- Native name: Rivière Minguy (French)

Location
- Country: Canada
- Province: Quebec
- Region: Chaudière-Appalaches
- MRC: Montmagny Regional County Municipality

Physical characteristics
- Source: Agricultural streams
- • location: Montmagny
- • coordinates: 46°56′58″N 70°27′38″W﻿ / ﻿46.949522°N 70.460614°W
- • elevation: 324 metres (1,063 ft)
- Mouth: Rivière du Sud (Montmagny)
- • location: Montmagny
- • coordinates: 49°56′03″N 70°36′14″W﻿ / ﻿49.934116°N 70.603845°W
- • elevation: 13 metres (43 ft)
- Length: 23.1 kilometres (14.4 mi)

Basin features
- Progression: Rivière du Sud (Montmagny), St. Lawrence River
- • left: (upstream) ruisseau de la Blague
- • right: (upstream)

= Minguy River =

River in Chaudière-Appalaches, Quebec, Canada

The Minguy river is a tributary of the southeast bank of the rivière du Sud (Montmagny), which flows northeast to the south bank of the St. Lawrence River.

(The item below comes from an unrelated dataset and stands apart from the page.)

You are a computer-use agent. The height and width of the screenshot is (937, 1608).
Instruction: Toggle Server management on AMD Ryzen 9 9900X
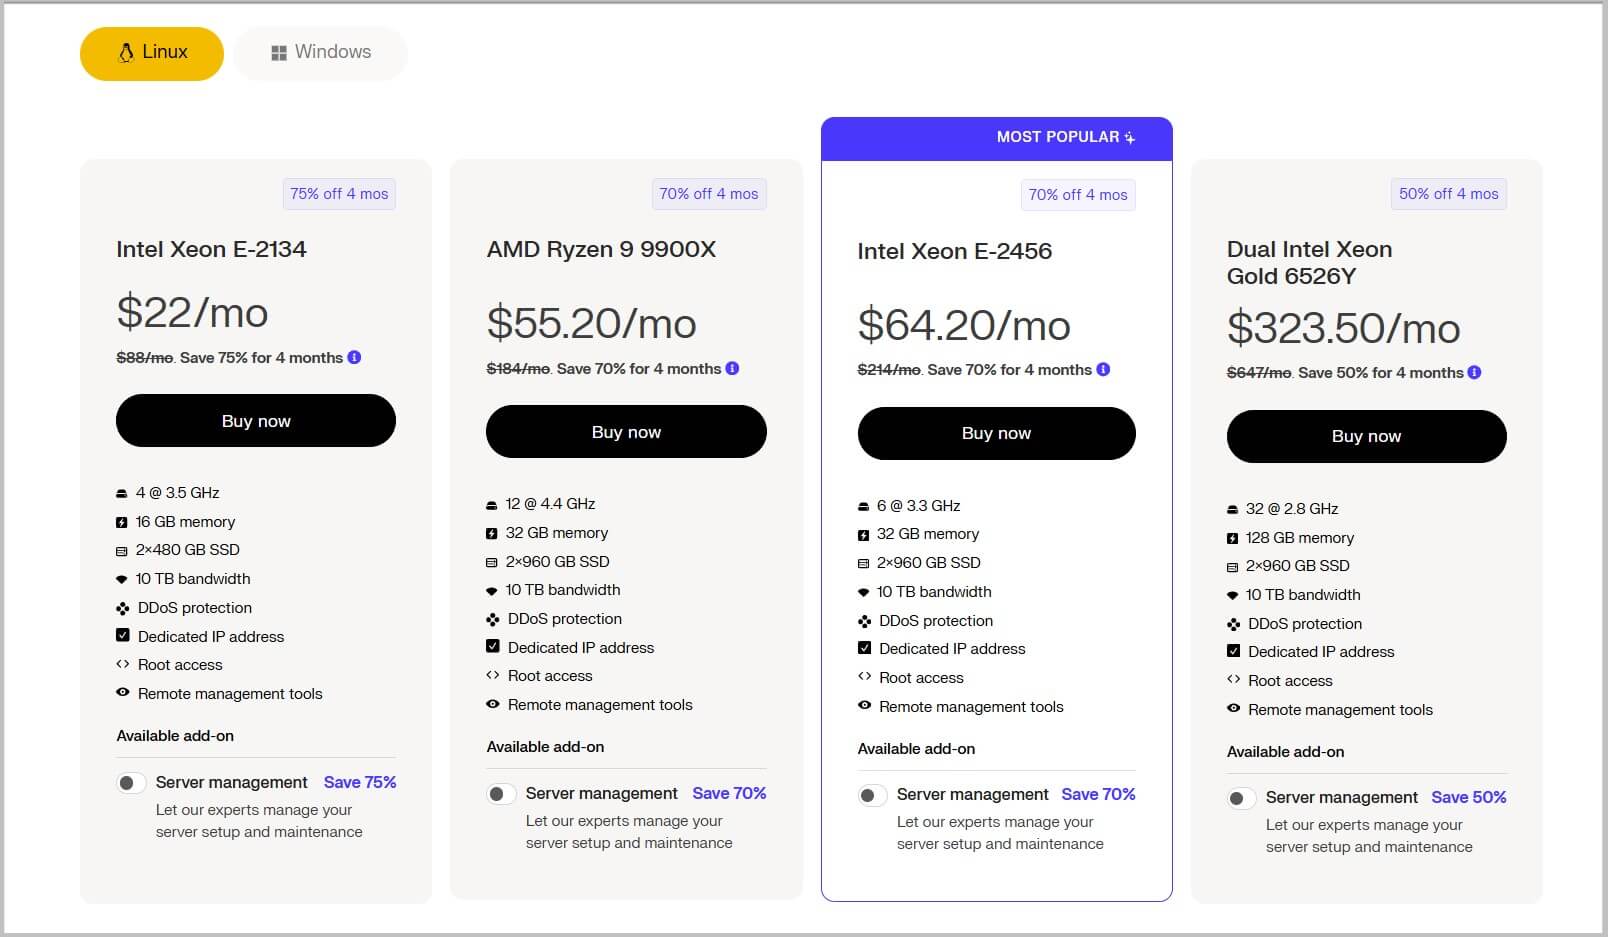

The Minguy River flows in the municipality of Montmagny, in the Montmagny Regional County Municipality, in the region administrative office of Chaudière-Appalaches, in Quebec, in Canada.

== Geography ==
The main neighboring watersheds of the Minguy River are:
- north side: rivière des Perdrix, Bras Saint-Nicolas, rivière du Sud (Montmagny), St. Lawrence River;
- east side: rivière des Perdrix, Bras Saint-Nicolas;
- south side: Poitras River, Morigeau River;
- west side: rivière du Sud (Montmagny).

The Minguy River has its source in the eastern part of the municipality of Montmagny, near the limit of Cap-Saint-Ignace.

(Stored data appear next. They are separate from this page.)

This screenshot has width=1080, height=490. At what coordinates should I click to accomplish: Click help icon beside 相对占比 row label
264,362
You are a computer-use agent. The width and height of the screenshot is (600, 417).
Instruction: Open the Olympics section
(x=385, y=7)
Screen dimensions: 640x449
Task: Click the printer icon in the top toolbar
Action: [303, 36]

From its source, the Minguy River flows over 23.1 km, with a drop of 311 m, divided into the following segments:
- 6.2 km heading west in Montmagny, to route 283;
- 3.5 km north-west, up to the Trans-Comté road;
- 5.0 km south-east, up to a road in Montmagny;
- 5.3 km southwest, to a road;
- 2.4 km north to a road;
- 0.7 km north-west, up to its confluence.

The Minguy River flows onto the south bank of the rivière du Sud (Montmagny). This confluence is located upstream from the highway 20 bridge, downstream from the confluence of the Miscou stream and downstream from the rue Principale bridge.

== Toponymy ==
The toponym Minguy River was formalized on December 5, 1968, at the Commission de toponymie du Québec.